Former Grand Knight John Flynn of the Rev. Joseph Donnelly Council of the Knights of Columbus traveled to Lawrenceville today to continue the pilgrimage of the Knights of Columbus’ St. Joseph Icon.
Flynn was acting in his capacity as District Deputy for District 24 of the Knights of Columbus and was presenting the icon to the District Deputy of District 25 to continue its journey across the United States.
The icon has been at both Our Lady of Perpetual Help and St. Agnes churches in this parish for the past two weeks and has been the inspiration for both prayer and meditation as well as a special prayer service.
The pilgrimage began earlier this year in Nashville Tennessee, when the icon was introduced as the Knights’ new pilgrim prayer program. The icon was made by Elizabeth Bergeron based on a drawing by Alexandre Doboley and depicts St. Joseph, the husband of Mary, the mother of Jesus, holding the child Jesus. The drawing on which the icon is based is located at St. Joseph’s Oratory in Montreal, Canada.
The Knights of Columbus (KofC) is the world’s largest Catholic fraternal organization, with more than two million members in 16,000 councils worldwide.
The pilgrim icon prayer program is a longstanding tradition for the Knights, in which every few years a new icon is selected to inspire the Knights and their communities.
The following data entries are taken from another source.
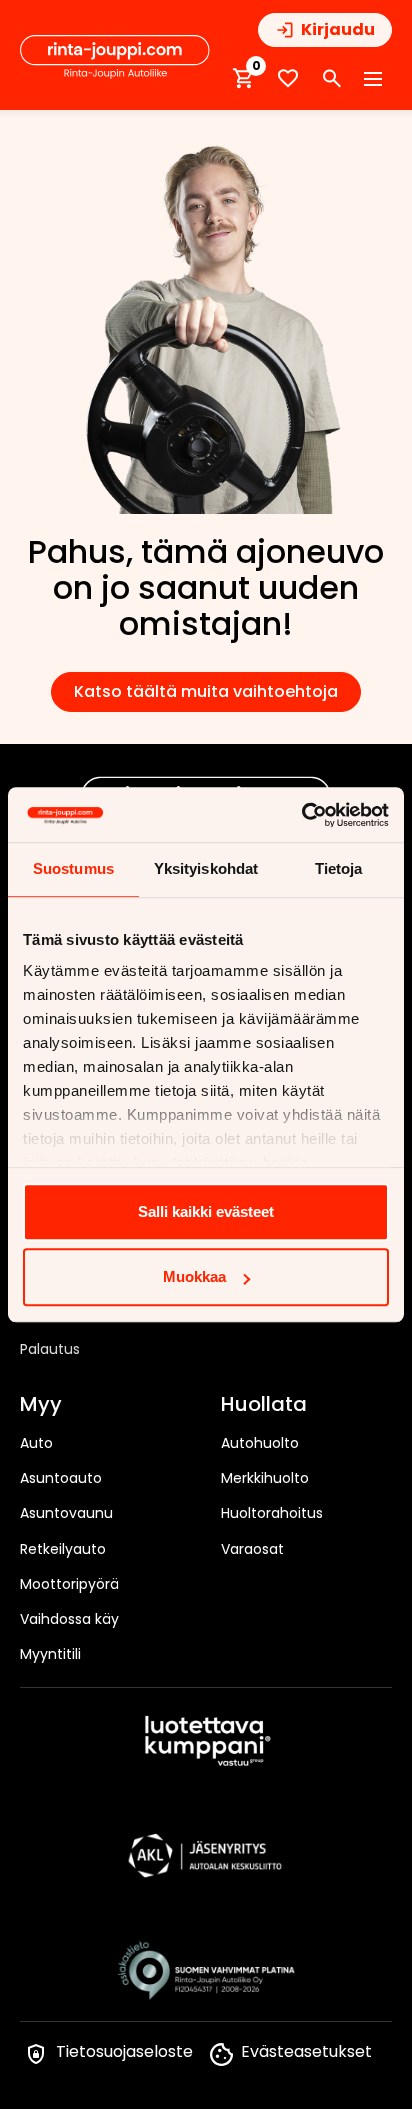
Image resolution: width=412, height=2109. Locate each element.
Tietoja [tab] (339, 868)
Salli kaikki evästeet (206, 1211)
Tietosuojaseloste (124, 2051)
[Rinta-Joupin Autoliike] (115, 57)
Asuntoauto (61, 1478)
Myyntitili (50, 1654)
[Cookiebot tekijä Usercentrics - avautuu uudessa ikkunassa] (301, 815)
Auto (36, 1443)
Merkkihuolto (265, 1478)
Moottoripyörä (69, 1584)
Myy (41, 1405)
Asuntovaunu (66, 1513)
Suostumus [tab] (73, 868)
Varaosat (252, 1549)
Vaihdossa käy (69, 1619)
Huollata (264, 1405)
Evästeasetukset (306, 2051)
Copies of the icon are distributed to each of the Knights’ more than 75 jurisdictions, and travel from council to council.
Councils at parishes use the icon as centerpieces for “rosary-based” prayer services, and follow the same pattern since 1979 when. Our Lady of Guadalupe was the first icon of the program. Approximately 175,000 council and parish prayer services have been held with about 22 million participants since its inception..
The St. Joseph icon now circulating was inspired by Patris corde, (The Heart of a Father), Pope Francis’ 2020 apostolic letter on the 150th anniversary of the proclamation of St. Joseph as patron of the universal Church. The Pontiff has expressed appreciation to the Knights for making the St. Joseph icon and the saint it honors a “Central focus of our spiritual efforts.”